■ Description of the task
Identify each line below containing the string "This" and copy it.

Stored items:
--*--

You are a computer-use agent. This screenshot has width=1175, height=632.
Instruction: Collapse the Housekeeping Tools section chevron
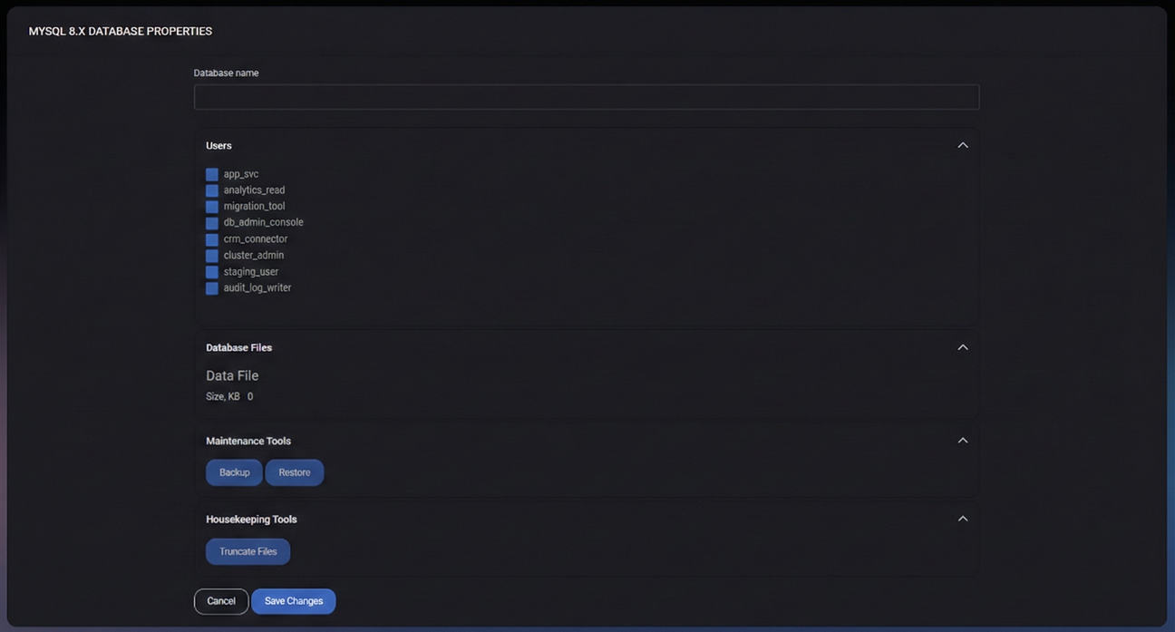pos(963,519)
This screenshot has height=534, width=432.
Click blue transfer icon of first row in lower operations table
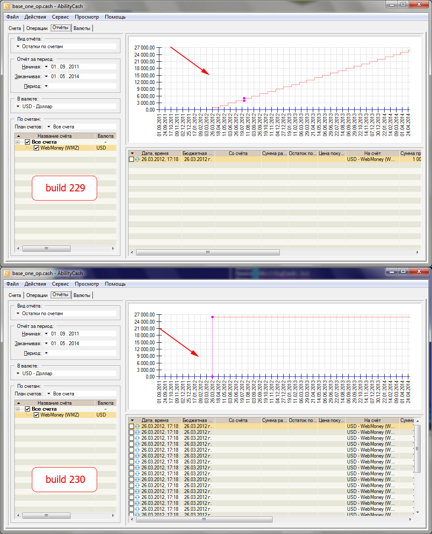tap(137, 426)
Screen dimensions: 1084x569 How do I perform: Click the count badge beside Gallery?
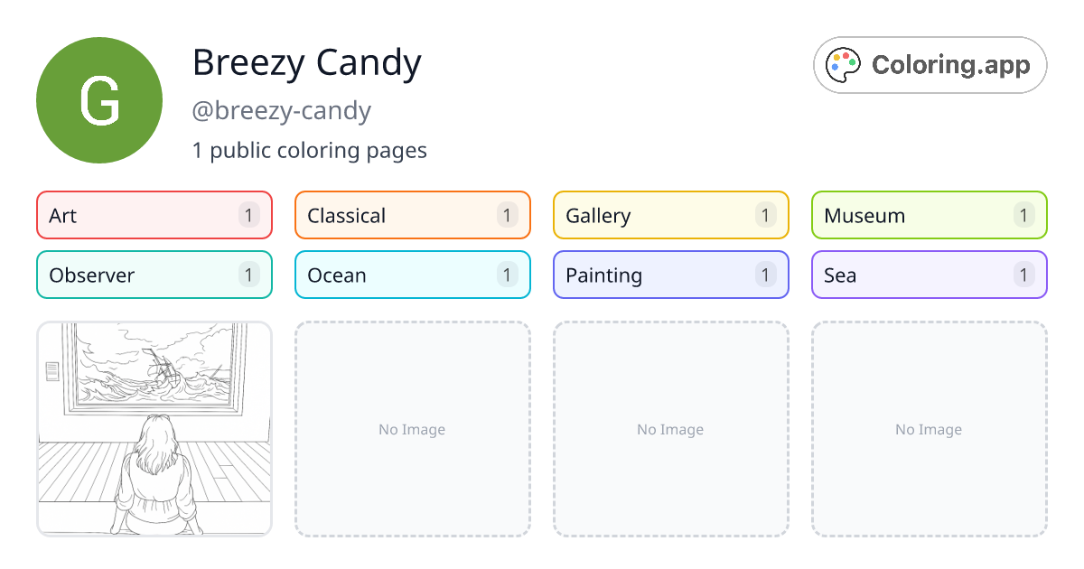click(x=765, y=215)
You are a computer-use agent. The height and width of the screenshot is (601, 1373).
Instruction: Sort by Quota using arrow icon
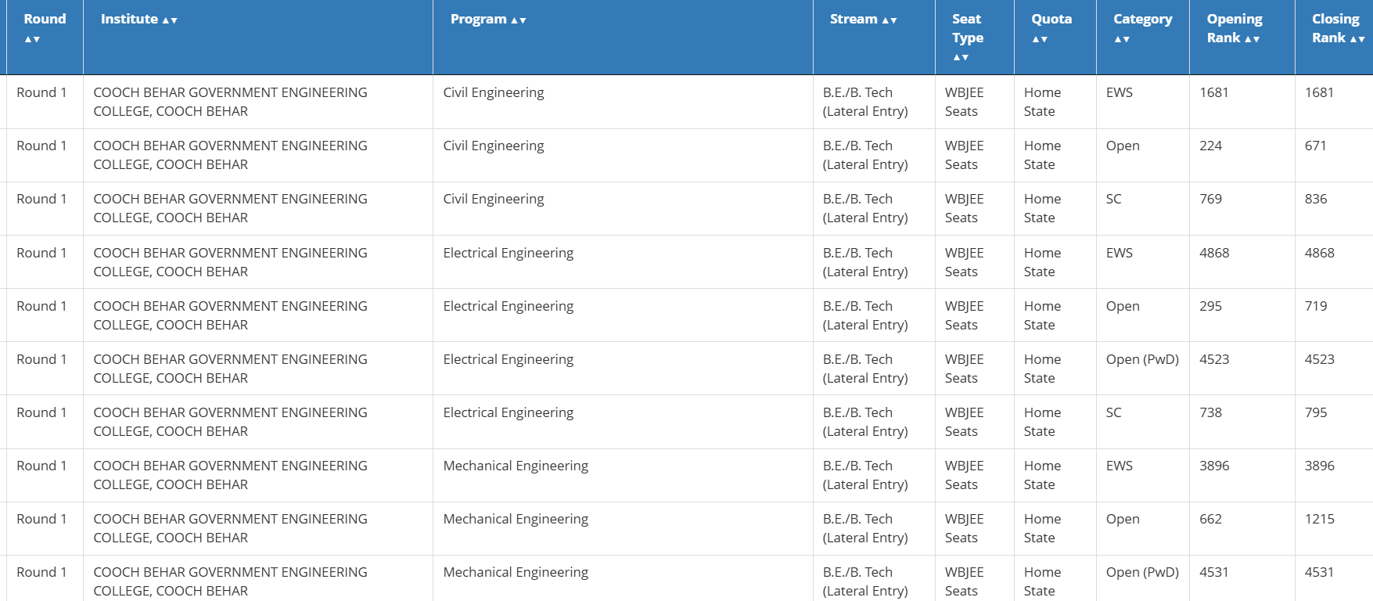(x=1040, y=39)
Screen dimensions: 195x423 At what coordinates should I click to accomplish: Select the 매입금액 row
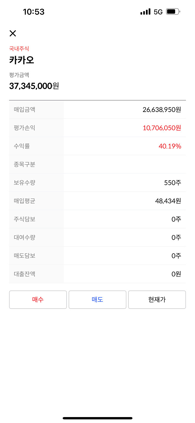pyautogui.click(x=98, y=109)
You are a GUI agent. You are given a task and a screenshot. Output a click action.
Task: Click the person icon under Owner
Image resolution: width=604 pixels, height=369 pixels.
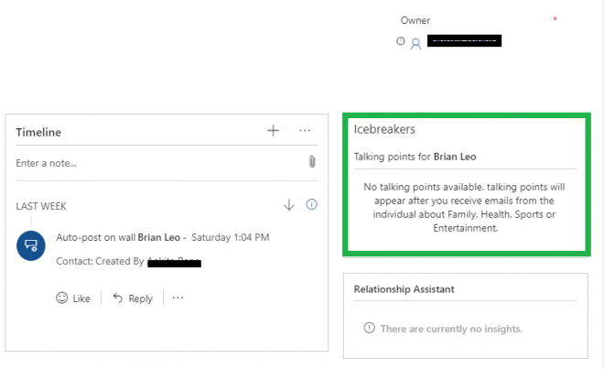coord(415,42)
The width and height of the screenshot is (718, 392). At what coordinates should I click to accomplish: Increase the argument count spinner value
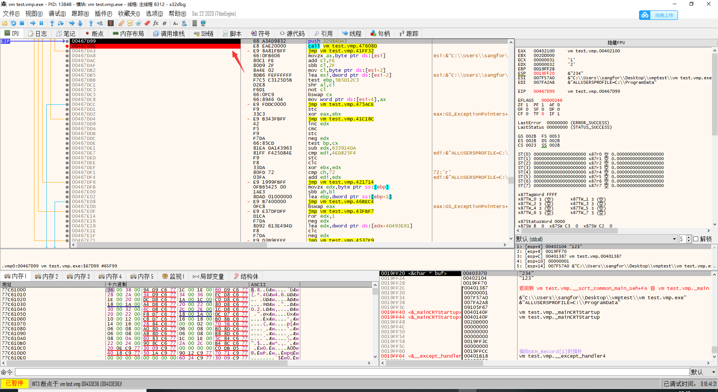[x=689, y=238]
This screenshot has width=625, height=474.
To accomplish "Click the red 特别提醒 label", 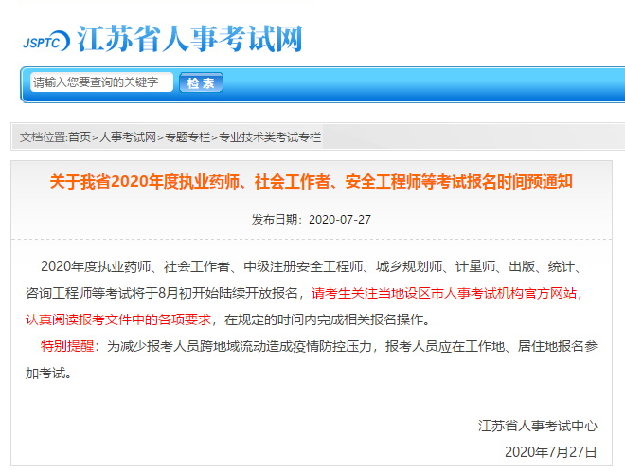I will coord(69,346).
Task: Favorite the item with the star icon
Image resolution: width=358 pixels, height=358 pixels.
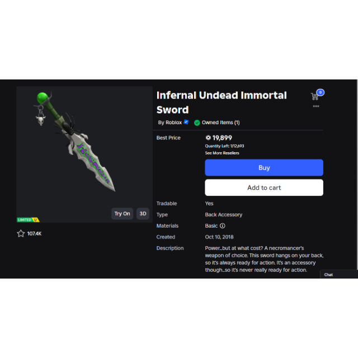Action: pos(21,233)
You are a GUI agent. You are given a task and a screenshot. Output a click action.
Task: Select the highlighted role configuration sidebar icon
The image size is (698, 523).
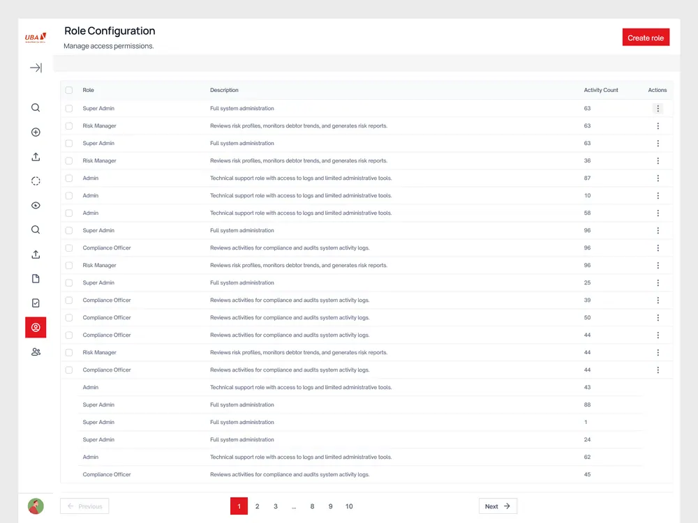36,327
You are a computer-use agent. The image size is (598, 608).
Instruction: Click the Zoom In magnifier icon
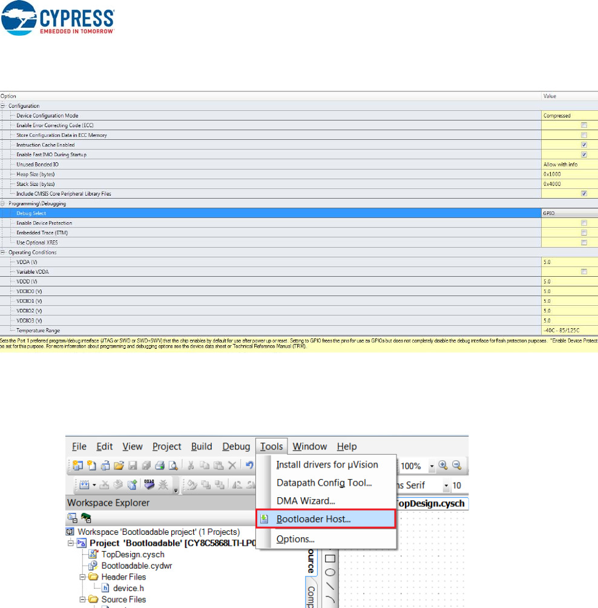click(444, 466)
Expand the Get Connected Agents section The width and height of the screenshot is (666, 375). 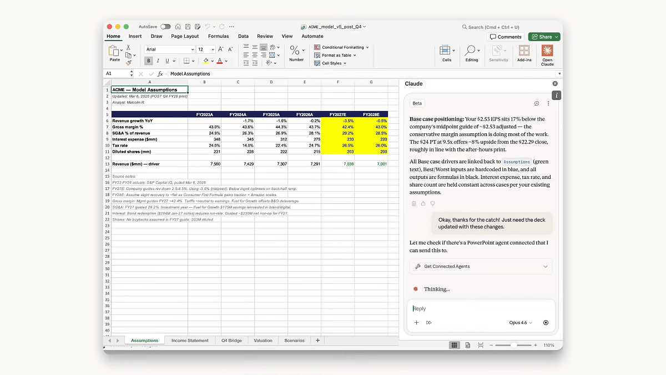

--*--

■ Output
You are a computer-use agent. This screenshot has width=1175, height=632.
This screenshot has height=534, width=432.
This screenshot has width=625, height=474.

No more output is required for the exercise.